Proving that, yet again, when it comes to a government decision between its mates and playing fair with the rest of the market you can always put your money on the mates winning out.
Last week I wrote about the LNP Federal Government looking after its monied mates at the top end of town who own recruitment platform Mable. This week we have the Victorian Labor Government favouring SEEK subsidiary Sidekicker over the rest of the recruitment industry when it comes to the State Government’s Working for Victoria (WFV) billion dollar-plus cash splash.
As the WFV home page proudly boasts
The Victorian Government boasts that it will invest $2.7 billion dollars in projects that will deliver an immediate boost to local employment.
There’s a slight catch though, as the WFV home page makes plain enough.
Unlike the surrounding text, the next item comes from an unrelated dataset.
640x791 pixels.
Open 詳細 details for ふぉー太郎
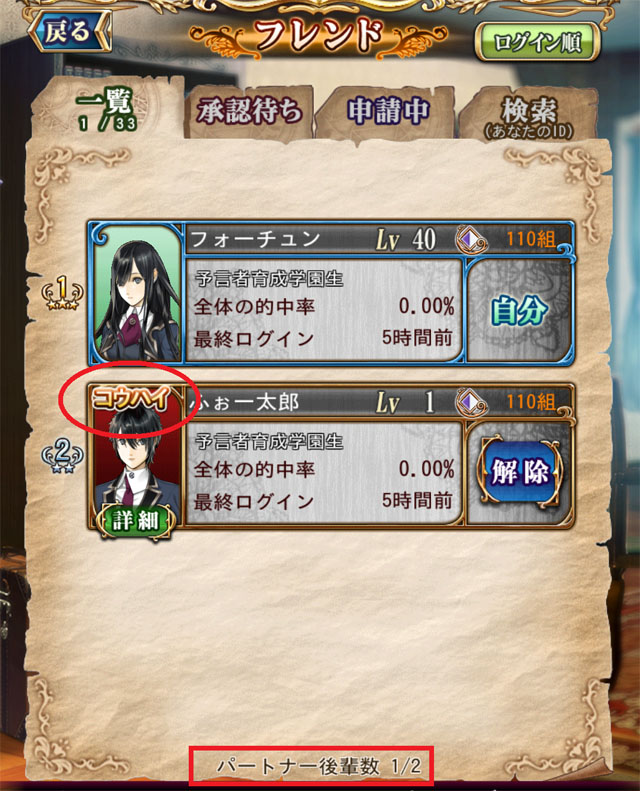(136, 521)
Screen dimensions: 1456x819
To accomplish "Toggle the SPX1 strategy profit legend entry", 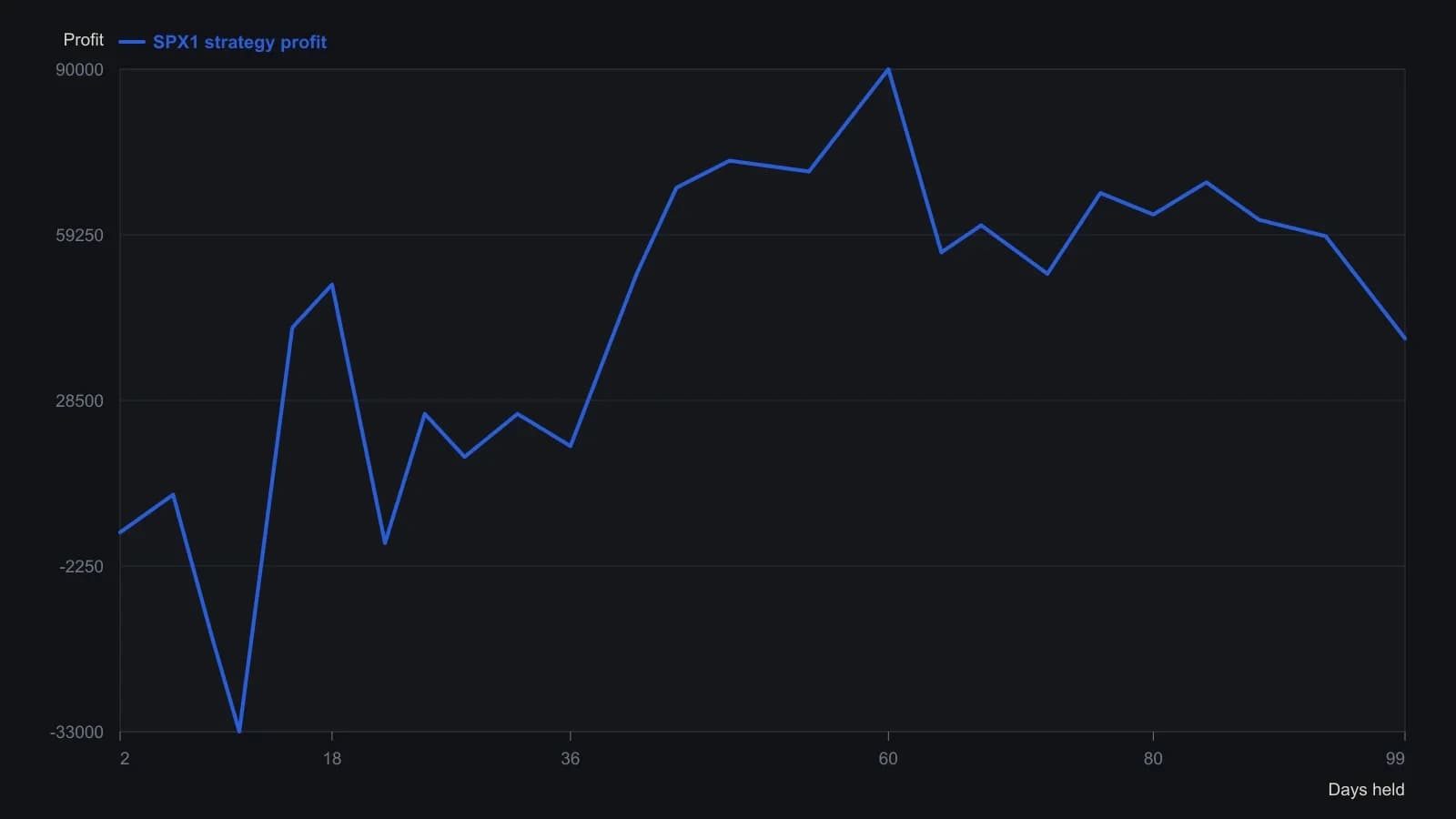I will click(223, 42).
Jobs have to registered through Sidekicker and employees must be sourced through Sidekicker.
The Victorian Government made the announcement about WFV without any consultation with the recruitment industry. It seems that a discussion with SEEK co-founder Andrew Bassat was all that was required for Premier Andrews to gift Mr Bassat’s company a government-sanctioned monopoly without due process and without any apparent consideration of the available alternatives.
Sidekicker is a labour hire provider that is no different, at its core, to any other labour hire provider. The only difference is the delivery mechanism: a user of Sidekicker’s services utilises a tech platform while a user of a recruitment agency’s service engages directly with professional recruiters.
When I contacted the RCSA for comment, Brooke Lord, Head of Advocacy and Policy, was diplomatic about the communication that has transpired between the RCSA and the Premier’s office after the 8 April announcement of the WFV program.
“Look, RCSA was quick to raise a number of serious concerns with the Government’s approach and with the arrangement, especially because we had been actively and repeatedly trying to engage with them since the announcement was made.
“We received little response, beyond acknowledgement that the email had been received, and were eventually invited to a meeting to simply be told that the Government had made its arrangements in full and had appointed a single provider solution, without any engagement,”
“What made the initial meeting more confusing was the Department’s insistence that the provider they had appointed was not a labour hire provider. I think once it was clearly established that they had, in fact, appointed a single labour provider to run the platform, we were able to agree to a weekly meeting to address some significant design issues.
“I am hopeful that we will be able to overcome the issues that we originally flagged, but the process most certainly has not been as flexible or responsive as what we have seen at the Federal level.”
Even if there was the, somewhat, legitimate excuse of needing to act quickly the Victorian Government only needed to contact the RCSA head office, located a mere 1.8 kilometres away from the Premier’s office.
In doing so, the great depth and breadth of knowledge available via RCSA CEO, Charles Cameron and his very capable team would have made the Premier’s job easier and in alignment with the very principles the government was using the justify the whole multi-billion dollar program.
The Victorian Government has embarrassed itself with this decision. The WFV home page proudly trumpets that “This policy ensures that local small and medium size enterprises get a full and fair opportunity to compete for large and small government contracts.”
The fact that the core delivery mechanism for employment, a job placement service, on each project eligible for government funding was not made available to all potential providers is infuriating for every agency that would have liked the opportunity to demonstrate its credentials to provide such a service.
The very first WFV contract to be minted was one that completely lacked the “full and fair opportunity” the Victorian Government so proudly touted as being available via the WFV program.
Premier Andrews, I hope you understand why the recruitment industry might think you’re full of BS.